### Listed entries
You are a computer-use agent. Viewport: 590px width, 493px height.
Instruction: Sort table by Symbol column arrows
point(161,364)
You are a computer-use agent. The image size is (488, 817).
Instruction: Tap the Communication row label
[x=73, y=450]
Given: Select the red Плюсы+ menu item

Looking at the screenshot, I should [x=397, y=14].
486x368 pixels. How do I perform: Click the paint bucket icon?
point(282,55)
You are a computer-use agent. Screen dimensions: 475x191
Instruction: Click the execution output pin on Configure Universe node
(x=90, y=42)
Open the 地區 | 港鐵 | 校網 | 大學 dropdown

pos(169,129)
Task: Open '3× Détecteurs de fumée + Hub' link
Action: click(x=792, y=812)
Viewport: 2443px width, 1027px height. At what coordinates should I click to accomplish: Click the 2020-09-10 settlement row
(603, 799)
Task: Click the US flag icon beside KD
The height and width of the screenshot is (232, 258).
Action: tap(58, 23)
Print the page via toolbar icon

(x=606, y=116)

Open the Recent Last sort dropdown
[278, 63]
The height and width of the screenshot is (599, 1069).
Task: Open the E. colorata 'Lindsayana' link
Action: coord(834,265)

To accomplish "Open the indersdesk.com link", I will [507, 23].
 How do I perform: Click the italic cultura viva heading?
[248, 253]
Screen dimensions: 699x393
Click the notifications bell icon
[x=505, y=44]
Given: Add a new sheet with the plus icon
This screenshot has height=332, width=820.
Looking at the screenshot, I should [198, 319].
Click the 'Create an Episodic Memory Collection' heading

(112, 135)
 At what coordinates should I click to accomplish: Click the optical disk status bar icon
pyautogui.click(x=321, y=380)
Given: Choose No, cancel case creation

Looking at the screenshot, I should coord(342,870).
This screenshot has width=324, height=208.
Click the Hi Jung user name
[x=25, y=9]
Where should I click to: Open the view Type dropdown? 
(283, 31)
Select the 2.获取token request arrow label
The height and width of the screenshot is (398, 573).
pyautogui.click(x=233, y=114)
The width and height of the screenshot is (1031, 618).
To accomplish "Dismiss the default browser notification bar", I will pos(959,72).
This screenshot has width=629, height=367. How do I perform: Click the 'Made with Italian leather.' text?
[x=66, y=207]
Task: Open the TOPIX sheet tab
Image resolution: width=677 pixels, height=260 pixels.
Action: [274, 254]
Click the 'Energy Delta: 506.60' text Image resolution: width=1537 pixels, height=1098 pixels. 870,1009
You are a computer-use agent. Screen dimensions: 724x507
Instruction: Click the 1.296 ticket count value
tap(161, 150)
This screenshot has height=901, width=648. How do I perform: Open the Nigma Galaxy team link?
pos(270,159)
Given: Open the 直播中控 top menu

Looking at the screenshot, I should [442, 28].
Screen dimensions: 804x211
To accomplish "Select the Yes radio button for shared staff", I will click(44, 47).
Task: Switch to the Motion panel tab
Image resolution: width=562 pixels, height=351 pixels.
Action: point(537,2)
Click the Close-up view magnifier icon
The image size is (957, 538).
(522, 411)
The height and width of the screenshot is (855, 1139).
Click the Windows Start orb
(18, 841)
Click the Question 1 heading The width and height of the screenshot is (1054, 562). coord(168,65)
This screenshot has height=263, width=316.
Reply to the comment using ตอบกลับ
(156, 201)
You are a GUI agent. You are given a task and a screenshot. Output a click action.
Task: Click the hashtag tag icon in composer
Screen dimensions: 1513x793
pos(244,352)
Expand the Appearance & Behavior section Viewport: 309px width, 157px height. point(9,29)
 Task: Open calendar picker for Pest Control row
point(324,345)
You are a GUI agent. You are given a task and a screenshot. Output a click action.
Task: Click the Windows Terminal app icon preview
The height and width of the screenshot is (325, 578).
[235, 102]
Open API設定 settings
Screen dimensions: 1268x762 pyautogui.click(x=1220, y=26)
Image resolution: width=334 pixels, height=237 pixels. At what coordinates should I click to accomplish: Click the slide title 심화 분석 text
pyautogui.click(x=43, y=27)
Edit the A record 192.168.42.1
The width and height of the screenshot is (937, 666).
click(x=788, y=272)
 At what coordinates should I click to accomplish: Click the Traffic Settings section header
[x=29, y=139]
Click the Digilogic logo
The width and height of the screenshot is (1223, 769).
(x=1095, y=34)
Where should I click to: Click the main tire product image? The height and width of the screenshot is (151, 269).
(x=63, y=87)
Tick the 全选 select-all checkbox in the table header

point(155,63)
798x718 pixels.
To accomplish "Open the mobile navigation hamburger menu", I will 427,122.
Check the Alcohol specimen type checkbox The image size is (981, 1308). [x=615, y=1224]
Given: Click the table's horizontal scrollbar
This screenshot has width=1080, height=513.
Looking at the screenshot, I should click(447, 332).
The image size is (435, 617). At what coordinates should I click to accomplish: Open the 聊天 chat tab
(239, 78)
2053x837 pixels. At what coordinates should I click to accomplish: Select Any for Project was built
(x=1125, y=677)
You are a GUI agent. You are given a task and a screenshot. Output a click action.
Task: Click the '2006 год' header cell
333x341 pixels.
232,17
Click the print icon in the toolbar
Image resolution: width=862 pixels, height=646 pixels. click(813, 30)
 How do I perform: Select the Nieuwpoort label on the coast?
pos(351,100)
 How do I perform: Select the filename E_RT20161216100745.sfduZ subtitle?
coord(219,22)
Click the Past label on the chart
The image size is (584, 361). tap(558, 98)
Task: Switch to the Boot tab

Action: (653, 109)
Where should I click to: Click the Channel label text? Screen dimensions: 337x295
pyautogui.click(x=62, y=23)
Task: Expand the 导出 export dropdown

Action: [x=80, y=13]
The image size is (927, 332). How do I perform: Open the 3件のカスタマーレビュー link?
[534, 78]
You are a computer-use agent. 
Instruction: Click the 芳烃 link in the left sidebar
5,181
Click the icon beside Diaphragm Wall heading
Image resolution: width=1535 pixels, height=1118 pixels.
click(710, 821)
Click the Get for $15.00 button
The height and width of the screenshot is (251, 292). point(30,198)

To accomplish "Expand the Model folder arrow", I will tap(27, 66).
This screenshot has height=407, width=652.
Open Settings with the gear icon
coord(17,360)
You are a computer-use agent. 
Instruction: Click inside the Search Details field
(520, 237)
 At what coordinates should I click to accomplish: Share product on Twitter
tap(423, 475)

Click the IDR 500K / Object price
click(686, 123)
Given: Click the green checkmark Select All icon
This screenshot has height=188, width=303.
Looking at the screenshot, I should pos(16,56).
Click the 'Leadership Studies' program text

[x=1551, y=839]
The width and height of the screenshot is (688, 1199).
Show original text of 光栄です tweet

### Exercise brief
Reproduce all of the data above, replacing each occurrence of "computer-use agent" with "screen assistant" and changing nothing else.

### Output of the task
You are a screen assistant. Viewport: 590px width, 493px height.
Instruction: Sort table by Symbol column arrows
point(161,364)
You are a screen assistant. The image size is (488, 817).
Instruction: Tap the Communication row label
[x=73, y=450]
Given: Select the red Плюсы+ menu item

Looking at the screenshot, I should [x=397, y=14].
486x368 pixels. How do I perform: Click the paint bucket icon?
point(282,55)
You are a screen assistant. Screen dimensions: 475x191
Instruction: Click the execution output pin on Configure Universe node
(x=90, y=42)
Open the 地區 | 港鐵 | 校網 | 大學 dropdown

pos(169,129)
Task: Open '3× Détecteurs de fumée + Hub' link
Action: click(x=792, y=812)
Viewport: 2443px width, 1027px height. At what coordinates should I click to accomplish: Click the 2020-09-10 settlement row
(603, 799)
Task: Click the US flag icon beside KD
The height and width of the screenshot is (232, 258).
Action: tap(58, 23)
Print the page via toolbar icon

(x=606, y=116)

Open the Recent Last sort dropdown
[278, 63]
The height and width of the screenshot is (599, 1069).
Task: Open the E. colorata 'Lindsayana' link
Action: coord(834,265)

To accomplish "Open the indersdesk.com link", I will [507, 23].
 How do I perform: Click the italic cultura viva heading?
[248, 253]
Screen dimensions: 699x393
Click the notifications bell icon
[x=505, y=44]
Given: Add a new sheet with the plus icon
This screenshot has height=332, width=820.
Looking at the screenshot, I should [198, 319].
Click the 'Create an Episodic Memory Collection' heading

(112, 135)
 At what coordinates should I click to accomplish: Click the optical disk status bar icon
pyautogui.click(x=321, y=380)
Given: Choose No, cancel case creation

Looking at the screenshot, I should coord(342,870).
This screenshot has width=324, height=208.
Click the Hi Jung user name
[x=25, y=9]
Where should I click to: Open the view Type dropdown? 
(283, 31)
Select the 2.获取token request arrow label
The height and width of the screenshot is (398, 573).
pyautogui.click(x=233, y=114)
The width and height of the screenshot is (1031, 618).
To accomplish "Dismiss the default browser notification bar", I will pos(959,72).
This screenshot has width=629, height=367. How do I perform: Click the 'Made with Italian leather.' text?
[x=66, y=207]
Task: Open the TOPIX sheet tab
Image resolution: width=677 pixels, height=260 pixels.
Action: [274, 254]
Click the 'Energy Delta: 506.60' text Image resolution: width=1537 pixels, height=1098 pixels. 870,1009
You are a screen assistant. Screen dimensions: 724x507
Instruction: Click the 1.296 ticket count value
tap(161, 150)
This screenshot has height=901, width=648. How do I perform: Open the Nigma Galaxy team link?
pos(270,159)
Given: Open the 直播中控 top menu

Looking at the screenshot, I should [442, 28].
Screen dimensions: 804x211
To accomplish "Select the Yes radio button for shared staff", I will click(44, 47).
Task: Switch to the Motion panel tab
Image resolution: width=562 pixels, height=351 pixels.
Action: point(537,2)
Click the Close-up view magnifier icon
The image size is (957, 538).
(522, 411)
The height and width of the screenshot is (855, 1139).
Click the Windows Start orb
(18, 841)
Click the Question 1 heading The width and height of the screenshot is (1054, 562). coord(168,65)
This screenshot has height=263, width=316.
Reply to the comment using ตอบกลับ
(156, 201)
You are a GUI agent. You are given a task and a screenshot. Output a click action.
Task: Click the hashtag tag icon in composer
Screen dimensions: 1513x793
pos(244,352)
Expand the Appearance & Behavior section Viewport: 309px width, 157px height. point(9,29)
 Task: Open calendar picker for Pest Control row
point(324,345)
You are a GUI agent. You are given a task and a screenshot. Output a click action.
Task: Click the Windows Terminal app icon preview
The height and width of the screenshot is (325, 578).
[235, 102]
Open API設定 settings
Screen dimensions: 1268x762 pyautogui.click(x=1220, y=26)
Image resolution: width=334 pixels, height=237 pixels. At what coordinates should I click to accomplish: Click the slide title 심화 분석 text
pyautogui.click(x=43, y=27)
Edit the A record 192.168.42.1
The width and height of the screenshot is (937, 666).
click(x=788, y=272)
 At what coordinates should I click to accomplish: Click the Traffic Settings section header
[x=29, y=139]
Click the Digilogic logo
The width and height of the screenshot is (1223, 769).
(x=1095, y=34)
Where should I click to: Click the main tire product image? The height and width of the screenshot is (151, 269).
(x=63, y=87)
Tick the 全选 select-all checkbox in the table header

point(155,63)
798x718 pixels.
To accomplish "Open the mobile navigation hamburger menu", I will 427,122.
Check the Alcohol specimen type checkbox The image size is (981, 1308). [x=615, y=1224]
Given: Click the table's horizontal scrollbar
This screenshot has width=1080, height=513.
Looking at the screenshot, I should click(447, 332).
The image size is (435, 617). At what coordinates should I click to accomplish: Open the 聊天 chat tab
(239, 78)
2053x837 pixels. At what coordinates should I click to accomplish: Select Any for Project was built
(x=1125, y=677)
You are a GUI agent. You are given a task and a screenshot. Output a click action.
Task: Click the '2006 год' header cell
333x341 pixels.
232,17
Click the print icon in the toolbar
Image resolution: width=862 pixels, height=646 pixels. click(813, 30)
 How do I perform: Select the Nieuwpoort label on the coast?
pos(351,100)
 How do I perform: Select the filename E_RT20161216100745.sfduZ subtitle?
coord(219,22)
Click the Past label on the chart
The image size is (584, 361). tap(558, 98)
Task: Switch to the Boot tab

Action: (653, 109)
Where should I click to: Click the Channel label text? Screen dimensions: 337x295
pyautogui.click(x=62, y=23)
Task: Expand the 导出 export dropdown

Action: [x=80, y=13]
The image size is (927, 332). How do I perform: Open the 3件のカスタマーレビュー link?
[534, 78]
You are a screen assistant. 
Instruction: Click the 芳烃 link in the left sidebar
5,181
Click the icon beside Diaphragm Wall heading
Image resolution: width=1535 pixels, height=1118 pixels.
click(710, 821)
Click the Get for $15.00 button
The height and width of the screenshot is (251, 292). point(30,198)

To accomplish "Expand the Model folder arrow", I will tap(27, 66).
This screenshot has height=407, width=652.
Open Settings with the gear icon
coord(17,360)
You are a screen assistant. 
Instruction: Click inside the Search Details field
(520, 237)
 At what coordinates should I click to accomplish: Share product on Twitter
tap(423, 475)

Click the IDR 500K / Object price
click(686, 123)
Given: Click the green checkmark Select All icon
This screenshot has height=188, width=303.
Looking at the screenshot, I should pos(16,56).
Click the 'Leadership Studies' program text

[x=1551, y=839]
The width and height of the screenshot is (688, 1199).
Show original text of 光栄です tweet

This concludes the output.